Stuart Koehl| 6.9.11 @ 2:22PM

I thought it was only a liberal error to mistake actors for the characters they play. My bad.

mzk1| 6.24.11 @ 7:37AM

Why? Read something about the show. Griffith was involved in the show, and was relatively liberal.

Mike Nystrom| 6.9.11 @ 3:33PM

I actually gave up TV about 5 years ago. And I became a happier person. All I need in moving images is on YT...

will| 6.9.11 @ 5:29PM

The fifties were a buttoned-down reaction to a terrible war in two hemispheres that finally ended with the defeat of tyrants. But the same fifties were repressive to those who were not part of WWII, like the boomers. In the sixties the boomers rebelled against the demands for conformity and became hippies. Then came the monstrosity of Vietnam, which permanently divided the two. The elders were bewildered by their kids' rebelliousness and casualness about handing a newly free world over to the communists. The boomers saw a war machine making waste and destruction and turning young men in to hamburger for no credible reason and very obviously covering itself with lies. In the end, they were right because military corruption (burn forever in h*ll, Robert S. McNamara) turned the whole thing into a cesspool, especially US Army careerism and endemic S. Vietnamese grift. The lack of both candor and truth was palpable and finally, undeniable.

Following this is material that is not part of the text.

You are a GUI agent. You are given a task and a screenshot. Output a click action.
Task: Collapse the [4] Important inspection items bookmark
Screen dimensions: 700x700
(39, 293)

Thus was the die cast - an entire generation of alienated American youth who reacted by moving to the left - and who hate the US to this day. They ignorantly focused their hatred on capitalism and adopted as 'idealistic' the same governmental/authoritarian methods that had created the nightmare. They further disgraced themselves by abandoning the Vietnam veterans, more of whom have committed suicide than were killed in combat.

To this day the sixties left dominates HOLLYWOOD, universities and government. Also to this day the outlook and methods are unrelentingly authoritarian. They see themselves as enlightened defenders of truth in a corrupt money-driven society - but they are arrogant zealots who resort to authority because they would rightly be ignored otherwise.

They will never change - the sixties ended forty years ago. Reagan, an unabashed patriot and libertarian conservative, showed what free markets and the American tradition is capable of, and it seems like not a one of them learned anything at all.

Stuart Koehl| 6.9.11 @ 5:46PM

As historical analysis goes, this is pretty, well, awful.

mzk1| 6.24.11 @ 7:31AM

The second two paragraphs are fine, the first two are nonsense. The way people have lived for 100 years is "repressive"? Viet Nam was a noble attempt that was destroyed by the MSM; the VietNamese themsleves admit this.

Todd Powers| 6.10.11 @ 1:35AM

After the Rush Limbaugh fiasco, an Obama lawyer running the players association, and with Rap "artist" that speak of killing cops owning parts of teams, do what I do:

BOYCOTT THE NFL!!!

I hope they cancel the whole season.

insanity | 6.13.11 @ 10:59AM

good to hear that

weddingdresses | 6.15.11 @ 4:28AM

Article is very interesting,thanks for your sharing.I will visit this site.

mzk1| 6.24.11 @ 7:35AM

One mistake - "It might shock young viewers to watch some shows from the 1950s where the head of the household was always the father, who was usually an intelligent, well-respected man and source of sagely advice and stable love for his wife and kids."

P.S. I've never owned a T.V.

This is false. Leave it to Beaver is a notable exception. In general, since "the Life of Riley", the father was closer to a bumbling idiot, dumber than his kids., somewhat like the The Berstain Bears books). This was a mojor issue in the '60's. The feminists, as usual, reversed everything, claiming that the women were oppressed by being portrayed as too perfect!

mzk1| 6.24.11 @ 7:35AM

Sorry. P.S. Ended up in the middle.

mzk1| 6.24.11 @ 10:23AM

The funniest case is Family Ties. No matter how much they dumped on the conservative brother (talk about bullies!), Alex was the teenage heartthrob.